It is the other pornography - the `artistic' pornography of Kapo, of
The Night Porter and other retro 70s movies - that has always
revolted me. To the consensual attempts to create post-aesthetics, I
would prefer the stubborn return of the non-images of Nuit et
brouillard or even the flowing desire in Ilsa, She Wolf of the SS
that I would not see. These films at least had the honesty to
acknowledge an impossibility to tell a story, a stopping point in the
course of history, when storytelling is stilled or runs in neutral.
So we should not speak about amnesia or repression but rather about
foreclosure. I would later learn the Lacanian definition of
foreclosure: hallucinatory return into the real of something upon
which it had not been possible to produce a "judgement of reality".
To say it differently: since moviemakers had not filmed the policies
of the Vichy government at the time, their duty 50 years later was
not to imaginarily redeem themselves with movies like Au revoir les
enfants but to draw today's portrait of this good people of France
who from 1940 to 1942 (and that includes the Vel' d'Hiv raid) did not
move. Cinema being the art of present, remorse is of no interest.
This is why the spectator that I was in front of Nuit et brouillard
and the moviemaker who tried to show the impossible with this film,
were linked by a complicit symmetry. Either it is the spectator who
is suddenly "missing from its place" and stops while the movie
continues. Or it is the movie which, instead of `continuing', folds
back onto itself and onto a temporary definitive `image' allowing the
spectator to continue believing in cinema and the citizen to live his
life. Stop of the spectator, stop on the image: cinema entered
adulthood. The sphere of the visible had ceased to be entirely
available: there were gaps and holes, necessary hollowness and
superfluous fullness, forever missing images and always defective
gazes. The show and the spectator stopped playing all the balls. And
having chosen cinema - allegedly "the art of moving images" - I began
my cinephile life under the paradox of a first stop on the image.
This stop protected me from strict necrophilia and I never saw any of
the rare films or documentaries `about the camps' after Kapo. For me
the matter was settled by Nuit et brouillard and Rivette's article.
For a long time I have been like the French authorities who, still
today, in front of any resurgence of anti-Semitism urgently broadcast
Resnais' movie as if it was part of a secret arsenal which, whenever
evil was back, could time and again apply its virtues of exorcism.
And if I didn't apply the axiom of the "tracking shot in Kapo" only
to the movies which were exposed to abjection by their subject, it
was because I was tempted to apply it to all the movies. "There are
things - wrote Rivette - that must be approached with fear and
trembling. Death is such a thing and how could someone film such a
mysterious thing without the feeling of being an impostor?" I agreed.
And because there are only a few movies where nobody dies, there were
numerous occasions to fear and tremble.

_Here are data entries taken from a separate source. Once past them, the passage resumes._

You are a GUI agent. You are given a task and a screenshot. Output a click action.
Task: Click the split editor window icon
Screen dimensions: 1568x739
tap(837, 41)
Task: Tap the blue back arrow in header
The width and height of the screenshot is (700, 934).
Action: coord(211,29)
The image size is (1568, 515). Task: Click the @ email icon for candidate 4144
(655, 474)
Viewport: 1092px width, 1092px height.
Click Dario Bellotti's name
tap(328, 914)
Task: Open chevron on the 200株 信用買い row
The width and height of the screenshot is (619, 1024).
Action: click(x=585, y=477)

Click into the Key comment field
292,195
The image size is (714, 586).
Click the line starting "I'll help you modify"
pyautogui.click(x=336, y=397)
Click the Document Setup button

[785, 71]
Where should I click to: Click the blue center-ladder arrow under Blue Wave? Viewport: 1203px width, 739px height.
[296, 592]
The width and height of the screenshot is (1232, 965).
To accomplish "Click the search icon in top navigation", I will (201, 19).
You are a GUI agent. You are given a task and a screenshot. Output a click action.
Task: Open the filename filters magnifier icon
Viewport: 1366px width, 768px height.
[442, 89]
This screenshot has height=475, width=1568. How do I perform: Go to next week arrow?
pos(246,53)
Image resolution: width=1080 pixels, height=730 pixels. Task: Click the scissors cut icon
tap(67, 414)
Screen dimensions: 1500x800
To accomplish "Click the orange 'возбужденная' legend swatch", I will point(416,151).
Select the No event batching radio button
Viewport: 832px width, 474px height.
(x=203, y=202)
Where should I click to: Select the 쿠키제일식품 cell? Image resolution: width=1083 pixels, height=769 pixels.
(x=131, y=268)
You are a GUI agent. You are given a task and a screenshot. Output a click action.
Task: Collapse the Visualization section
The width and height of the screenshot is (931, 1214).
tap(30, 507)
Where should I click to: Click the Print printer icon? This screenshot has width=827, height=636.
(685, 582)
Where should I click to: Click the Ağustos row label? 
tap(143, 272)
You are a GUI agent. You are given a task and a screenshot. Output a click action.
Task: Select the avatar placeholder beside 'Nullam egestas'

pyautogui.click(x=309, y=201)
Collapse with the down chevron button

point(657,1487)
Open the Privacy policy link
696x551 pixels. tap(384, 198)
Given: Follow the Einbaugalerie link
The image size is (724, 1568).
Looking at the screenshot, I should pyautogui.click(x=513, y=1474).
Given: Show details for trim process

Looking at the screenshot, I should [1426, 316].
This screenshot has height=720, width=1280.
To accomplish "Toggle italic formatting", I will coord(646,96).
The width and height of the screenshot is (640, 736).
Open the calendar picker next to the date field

Some moviemakers were
certainly not impostors. In 1959, Miyagi's death in Ugetsu literally
nailed me, staggered, to the seat of the Studio Bernard theatre.
Mizoguchi had filmed death as a vague fatality that you were able to
see could and could not not happen. One can remember the scene: in
the Japanese countryside travellers are attacked by greedy bandits
and one of them kills Miyagi with a spear. But he does it almost
inadvertently, tumbling around, pushed by a bit of violence or by a
stupid reflex. This event seems so accidental that the camera almost
misses it. And I am convinced that any spectator of that scene has
the same superstitious and crazy idea: if the camera had not been so
slow, the event may have happened off-camera and - who knows - may
have not happened at all.

Shall the camera be to blame? By dissociating the movement of the
camera from the movements of the actors, Mizoguchi did the exact
opposite of Kapo. Instead of a pretrifying glance, this was a gaze
that `seemed not to see', that preferred not to have seen and thus
showed the event taking place as an event, ineluctable and
indirectly. An event that is absurd and nil, absurd like any accident
and nil like war - a calamity that Mizoguchi never liked. An event
that doesn't concern us enough for us not to carry on, shameful. For
I bet that at this precise moment, every spectator knows absolutely
what the absurdity of war is. It doesn't matter that the spectator is
a westerner, the movie Japanese and the war medieval: it is enough to
shift from pointing with the finger to showing with the gaze for this
knowledge - furtive and universal, the only knowledge cinema is
capable of - to be given to us.

Taking the side of the panoramic shot in Ugetsu against the tracking
shot in Kapo so early, I made a choice whose consequences I would
only measure ten years later, amidst the late and radical
politicisation of Cahiers after 1968. If Pontecorvo, future director
of The Battle of Algiers, is a courageous moviemaker with whom I
share broadly the same political convictions, Mizoguchi seemed to
have lived solely for his art and to have been an opportunist in
regard to politics. Where is the difference then? In the "fear and
trembling". Mizoguchi is scared of war because, unlike Kurosawa, he
is appalled by little men slaughtering each other for some feudal
virility. It is this fear, this desire to vomit and flee, that
triggers the stunned panoramic shot. It is this fear that makes this
moment just and therefore able to be shared. Pontecorvo neither
trembles nor does he feel fear: the concentration camps revolt him
purely on an ideological level. This is why he can make his presence
felt in the scene with an extra pretty tracking shot.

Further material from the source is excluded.